What Causes Night Terrors in Babies?

The experience of watching a child suddenly scream, thrash, or sit up in bed with a look of panic is distressing for any parent. Night terrors, also known as sleep terrors, are a type of sleep disturbance often mistaken for an extreme nightmare. These episodes are fundamentally different from bad dreams because the child remains in a state of partial arousal and is not truly awake; they are unaware of your presence or attempts to comfort them. Though the physical display can be alarming, night terrors are harmless, and the child will not remember the event the next morning.

The Underlying Mechanism

Night terrors are classified as a parasomnia, which is a group of sleep disorders involving unusual and undesirable physical events or experiences that occur during sleep. They are directly linked to the architecture of the sleep cycle, which alternates between rapid eye movement (REM) and non-rapid eye movement (NREM) sleep. Nightmares occur during REM sleep, the lighter stage associated with dreaming, but night terrors are rooted in the deepest stages of NREM sleep.

These episodes happen when the brain attempts to transition from the deepest stage of NREM sleep to a lighter sleep stage, typically within the first few hours after falling asleep. The central nervous system becomes abruptly over-aroused, causing a partial awakening where the body’s “fight-or-flight” response is activated. This results in physical signs of distress, such as rapid heartbeat, sweating, and screaming, even though the child is still asleep. The brain is momentarily “stuck” between sleeping and waking, leading to a confused, terrified appearance without full consciousness.

Common Environmental Triggers

While the physiological mechanism is the direct cause, certain environmental and physical conditions act as catalysts. The single most common trigger is overtiredness or insufficient sleep, which forces a child into a deeper NREM state too quickly. When a child is profoundly sleep-deprived, the rebound deep sleep makes the transition process more volatile and prone to disruption.

Physical ailments, such as a fever or general illness, can raise the likelihood of an episode by disrupting normal sleep regulation. Changes in routine or periods of emotional stress, like starting a new school or traveling, can contribute to the problem. Other factors that disrupt the normal flow of sleep, such as a full bladder or certain medications that affect the central nervous system, may also increase susceptibility.

Age Range and Developmental Context

Night terrors generally begin to appear as children transition out of babyhood, sometimes starting around 18 months of age. They are most prevalent in the toddler and preschool years, with the highest frequency observed between the ages of three and five. This occurrence is directly related to the immaturity of the developing central nervous system.
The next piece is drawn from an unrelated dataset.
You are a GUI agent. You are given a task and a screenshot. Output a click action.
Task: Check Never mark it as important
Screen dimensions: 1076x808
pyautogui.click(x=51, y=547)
The sleep cycle in young children is still establishing its rhythm and regulatory control, making it vulnerable to the partial-arousal phenomenon. Because the brain’s sleep mechanisms are still maturing, it takes time for the system to reliably navigate the transitions between sleep stages. The episodes are considered a transient developmental phenomenon, and most children stop experiencing them by the time they reach adolescence.
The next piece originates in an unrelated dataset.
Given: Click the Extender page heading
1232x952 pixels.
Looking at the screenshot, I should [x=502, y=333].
Management During an Episode and When to Seek Help

The primary action during a night terror is to ensure the child’s physical safety, as they may thrash violently or attempt to get out of bed. Parents should gently keep the child contained and away from any potential hazards like stairs or sharp furniture. Avoid attempting to fully wake the child, as this can prolong the episode and leave them disoriented and agitated.

Instead of waking them, maintaining a calm, neutral presence is the most constructive response. Offer quiet, soothing verbal reassurance while waiting for the episode to resolve, which usually happens within a few minutes. To prevent future episodes, focus on improving sleep hygiene by enforcing a consistent, earlier bedtime to combat overtiredness. For children who experience terrors at a predictable time, “scheduled awakening” may be effective, involving gently arousing the child 15 to 30 minutes before the expected episode to interrupt the deep sleep cycle.
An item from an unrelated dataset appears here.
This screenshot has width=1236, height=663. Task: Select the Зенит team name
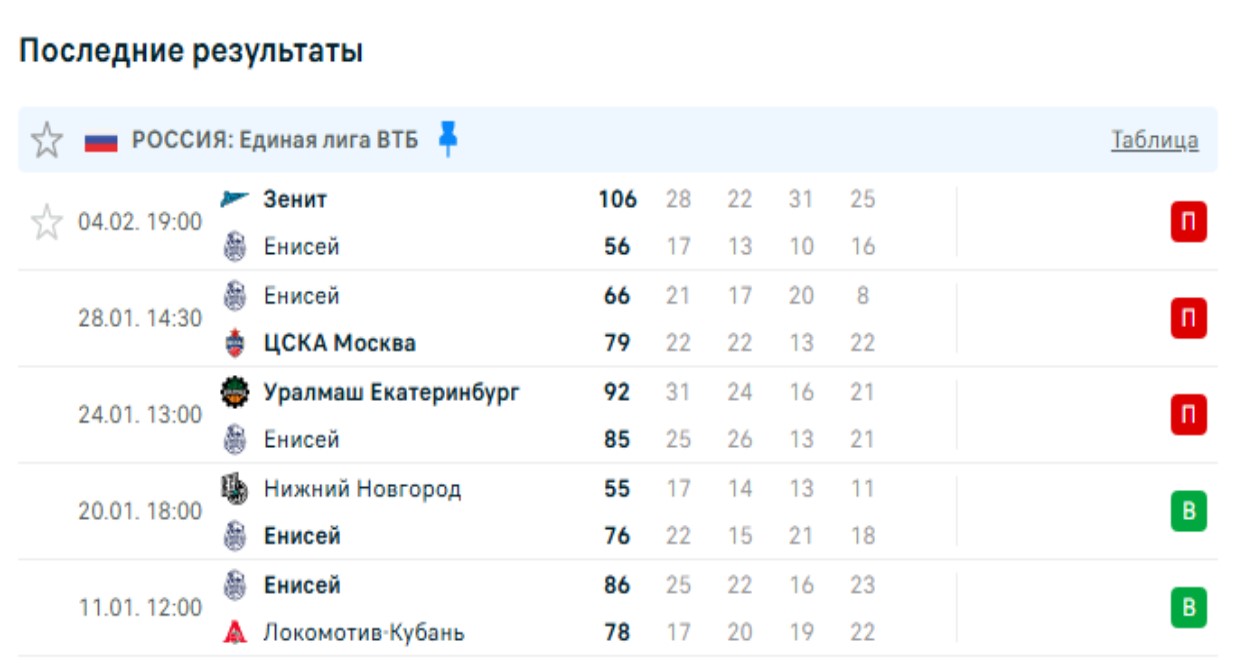[295, 199]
Parents should consult a pediatrician if the night terrors are frequent, last longer than 30 minutes, or cause the child to injure themselves. Medical evaluation is warranted if the episodes are accompanied by new symptoms such as drooling, jerking movements, or stiffening, suggesting a different underlying medical condition. Seek advice if the child shows signs of anxiety or excessive fear during waking hours, or if the episodes fail to diminish as they get older.